Suda. Pero seres angélicos vienen a mover suavemente el aire con sus alas en el
ambiente de bochorno de la cueva, purificándolo y refrescándolo. Jesús abre los
ojos y sonríe. No le veo comer. Yo diría que se nutre del aroma del Paraíso,
obteniendo así nuevas fuerzas.
El Sol
desaparece por el poniente. Jesús toma su vacío talego y, acompañado por los
ángeles que producen una tenue luz suspendidos sobre su cabeza mientras la noche
cae rapidísima, se dirige hacia el Este, mejor dicho, hacia el nordeste. Ha
recuperado su expresión habitual, el paso seguro. Sólo queda, como recuerdo del
largo ayuno, un aspecto más ascético en su rostro delgado y pálido y en sus
ojos, absortos en una alegría que no es de esta Tierra.
Dice Jesús:
“Ayer estabas
sin tu fuerza, que es mi voluntad; eras, por tanto, un ser semivivo. He
permitido reposar a tus miembros, te he sometido al único ayuno que te pesa: el
de mi palabra. ¡Pobre María! Has pasado el Miércoles de Ceniza. En todo sentías
el sabor de la ceniza, porque estabas sin tu Maestro. No se me sentía, pero
estaba.
Esta mañana,
puesto que el ansia es recíproca, te he susurrado en tu duermevela: “Agnus Dei
qui tollis percata mundi, dona nobis pacem”, y te lo he hecho repetir muchas
veces y muchas te lo he repetido. Has creído que iba a hablar sobre esto. No.
Primero estaba el punto que te he mostrado y que te voy a comentar. Luego, esta
noche, te ilustro este otro.
Has visto que
Satanás se presenta siempre con apariencia benévola, con aspecto común.
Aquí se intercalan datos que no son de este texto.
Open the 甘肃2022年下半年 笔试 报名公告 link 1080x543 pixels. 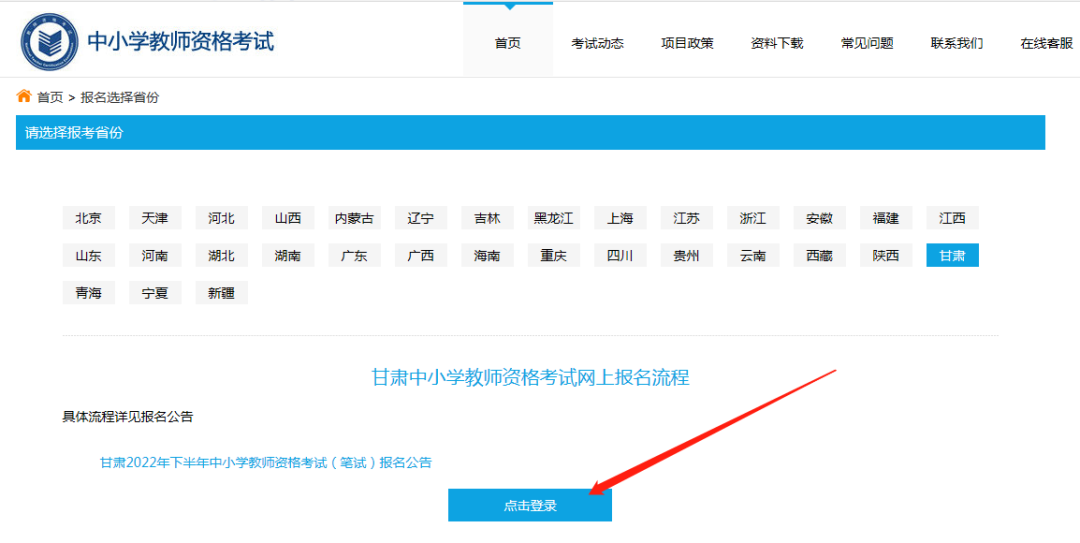(265, 462)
Si las
almas están atentas y, sobre todo, en contacto espiritual con Dios, advierten
ese aviso que las hace cautelosas y las dispone a combatir las insidias
demoníacas. Pero si las almas no están atentas a lo divino, separadas por una
carnalidad oprimente y ensordecedora, sin la ayuda de la oración que une a Dios
y vierte su fuerza como por un canal en el corazón del hombre, entonces
difícilmente se dan cuenta de la celada, y caen en ella, y luego es muy difícil
liberarse.
Las dos vías
más comunes que Satanás toma para llegar a las almas son la sensualidad y
la gula. Empieza siempre por la materia; una vez que la ha desmantelado y
subyugado, pasa a atacar a la parte superior: primero, lo moral (el
pensamiento con sus soberbias y deseos desenfrenados); después, el espíritu,
quitándole no sólo el amor –que ya no existe cuando el hombre ha substituido el
amor divino por otros amores humanos– sino también el temor de Dios. Es entonces
cuando el hombre se abandona en cuerpo y alma a Satanás, con tal de llegar a
gozar de lo que desea, de gozar cada vez más.
Has visto
cómo me he comportado Yo. Silencio y oración. Silencio. Efectivamente, si
Satanás lleva a cabo su obra de seductor y se nos acerca, se le debe soportar
sin impaciencias necias ni miedos mezquinos. Pero reaccionar: ante su presencia,
con entereza; ante su seducción, con la oración.
Es inútil
discutir con Satanás. Vencería él, porque es fuerte en su dialéctica. Sólo Dios
puede vencerle. Entonces, recurrir a Dios, que hable por nosotros, a través de
nosotros. Mostrar a Satanás ese Nombre y ese Signo, no tanto escritos en un
papel o grabados en un trozo de madera, cuanto escritos y grabados en el
corazón. Mi Nombre, mi Signo. Rebatir a Satanás únicamente cuando insinúa que es
como Dios, rebatirle usando la palabra de Dios; no la soporta.
Luego,
después de la lucha, viene la victoria, y los ángeles sirven y defienden del
odio de Satanás al vencedor; le confortan con los rocíos celestes, con la gracia
que vierten a manos llenas en el corazón del hijo fiel, con la bendición que
acaricia al espíritu.
Hace falta
tener la voluntad de vencer a Satanás, y fe en Dios y en su ayuda; fe en la
fuerza de la oración y en la bondad del Señor. En ese caso Satanás no puede
causar ningún daño.
Ve en paz.
Esta noche te llenaré de alegría con lo demás”.